Avant-garde metal continues to gush forth from New York City at an unprecedented rate, and the latest manifestation comes in the form of the trio Titan to Tachyons. The rhythm section consists of what one might call usual suspects for this kind of act, specifically drummer Kenny Grohowski (Imperial Triumphant, Secret Chiefs 3, various John Zorn projects) and guitarist Matt Hollenberg (Cleric, John Frum, Simulacrum), here playing bass. These two join somewhat recent Big Apple transplant Sally Gates (ex-Gigan, ex-Orbweaver) to complete the group. Their debut, Cactides, is a science fiction-inspired album of instrumental metal out this week via Nefarious Industries.
While Gates’ previous bands were certainly experimental, they were also firmly rooted in death metal. As an instrumental trio, Titan to Tachyons are not constrained by such subgenre designations, and while certainly heavy, they venture quite far afield right from the start. Album opener “Morphing Machineminds” is a thoroughly mashed-up take on metal and jazz, with an unmistakable nod to the kind of psychedelia that informs their sci-fi inspirations. The riffs are heavy, but they swing, fusing the doomy groove of Black Sabbath’s “Into the Void” with Pink Floyd’s “Astronomy Domine.” But this quickly gives way to slinky avant-noir guitar work, before the heaviness returns just as swiftly with an oddly-timed sludge riff. This is challenging music, though a head-nodding groove is nevertheless omnipresent. Whether the drums are blasting or performing a bit of free percussion, the flow of ideas almost reminds one of some sort of demented waltz. Then in the middle, Grohowski unleashes a blast beat while the bass and guitar wail freely. The shift should feel abrupt, but it doesn’t. From here we get bits of Mr. Bungle-inspired free funk and noise rock cadences, all finding their way back to free blasting and those infectious swinging riffs as well. What’s most surprising is the coherence with which it all hangs together.

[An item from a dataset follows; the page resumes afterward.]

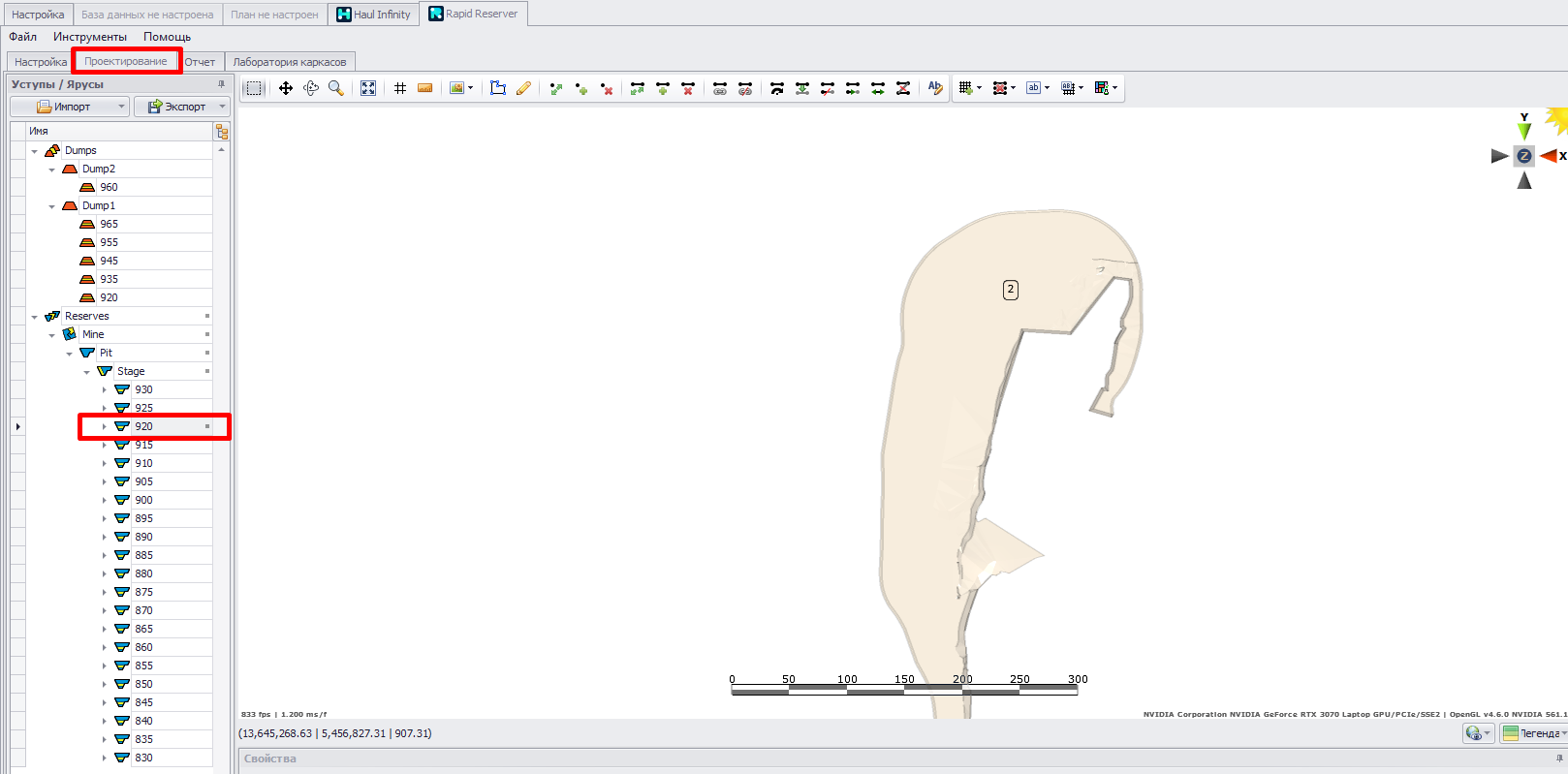Viewport: 1568px width, 774px height.
Task: Click the zoom-to-extents icon
Action: (368, 88)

“The Starthinker is Obsolete” pushes the limits even more. Without lyrics, one can only construct an individual interpretation of such a song title, and how does the music play into such imaginings? Caspar Brötzmann-style slabs of discordant guitar alternate with clean-toned slips across the fretboard, yet the group finds another doom riff with which to anchor the tune before it becomes incoherent. There are even moments when the combined motion of the trio reminds one of Primus at their heaviest. “Tycho Magnetic” opts for a more melodic approach, as memorable as it is unusual. The material is still quite heavy, but nuanced with strange guitar tones. The band then works this base material through multiple mutations, sometimes chopping it into smaller fragments and others working it through cleaner tones which have a Secret Chiefs 3 vibe.

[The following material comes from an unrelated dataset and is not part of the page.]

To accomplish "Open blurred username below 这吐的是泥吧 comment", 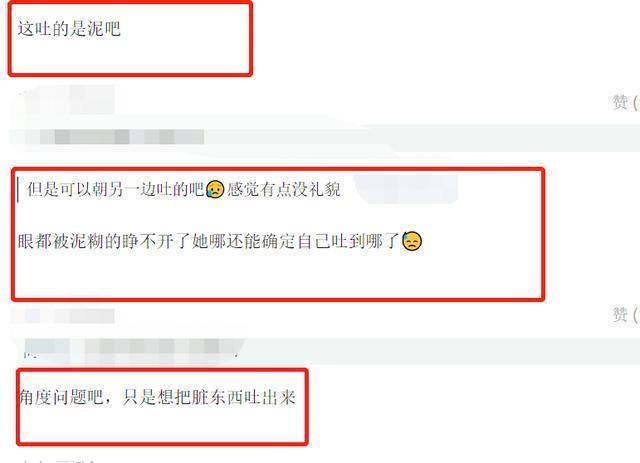I will 67,100.
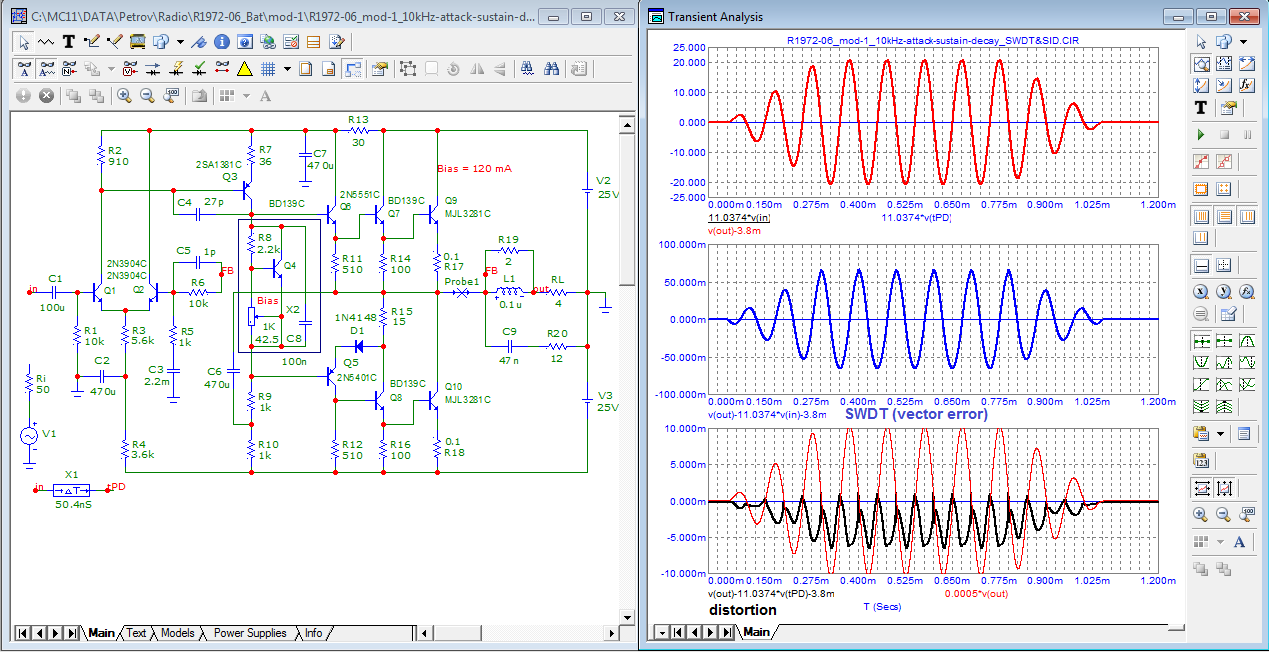Toggle horizontal cursor mode in analysis toolbar
The image size is (1269, 652).
(1201, 265)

The fourth track, “Earth, and Squidless,” once again starts in a Primus-ish zone, but in a matter of moments the guitar seems to conjure shades of the Melvins, Dazzling Killmen and Marc Ribot, almost simultaneously. Unbelievably, this all occurs in the first two minutes. Once again, Titan to Tachyons hit on many points of interest during the journey of a single song, but they have a way of finding points of familiarity along the way, allowing the listener to feel like they are not being left behind.

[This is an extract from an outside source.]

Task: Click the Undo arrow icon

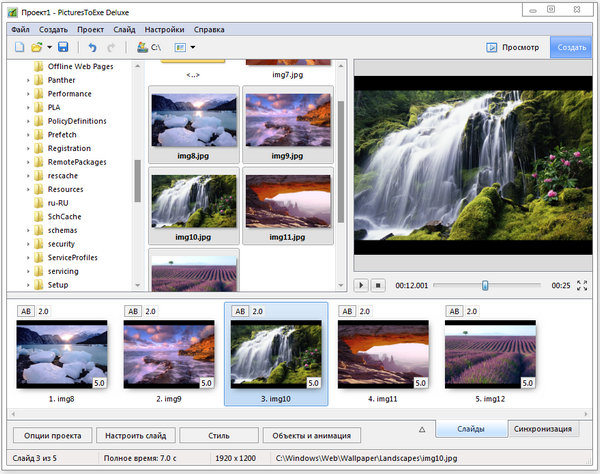Action: (92, 47)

The album closes with “Everybody’s Dead, Dave,” a looser, more improv-based piece which includes guest Trevor Dunn on bass. It starts off quieter than what came before, but possesses a more sinister vibe. When the band more directly engages Gates’ guitar, things get more aggressive, still in free time. When they leave again, she finds a melodic figure that seems to conjure the feeling of floating in unknown space. The others drop in and out, like astronomical objects bouncing off of one another. The guitar figure returns at key moments and at one point sets Dunn up for a stunning bass solo. He and Grohowski spar in a bout of fascinating interplay before Gates takes the helm again, now improvising variations on the theme she discovered earlier. The piece slowly winds down with strange guitar effects and bass rumblings, like the stellar event we witnessed fading into the distance.
With Cactides, Titan to Tachyons have set their controls for the heart of a very alien sun. One can always ponder how instrumental music can actually be “about” something when there are no lyrics, yet with music like this, words might have just gotten in the way of the experience. This isn’t music inspired by the science fiction of Star Wars or The Jetsons, this is closer kin to Stanley Kubrick’s take on Arthur C. Clarke’s 2001: A Space Odyssey or Philip K. Dick’s Valis trilogy. Cactides revels in its weirdness, and the atmosphere it generates is as compelling as the musicianship is astounding.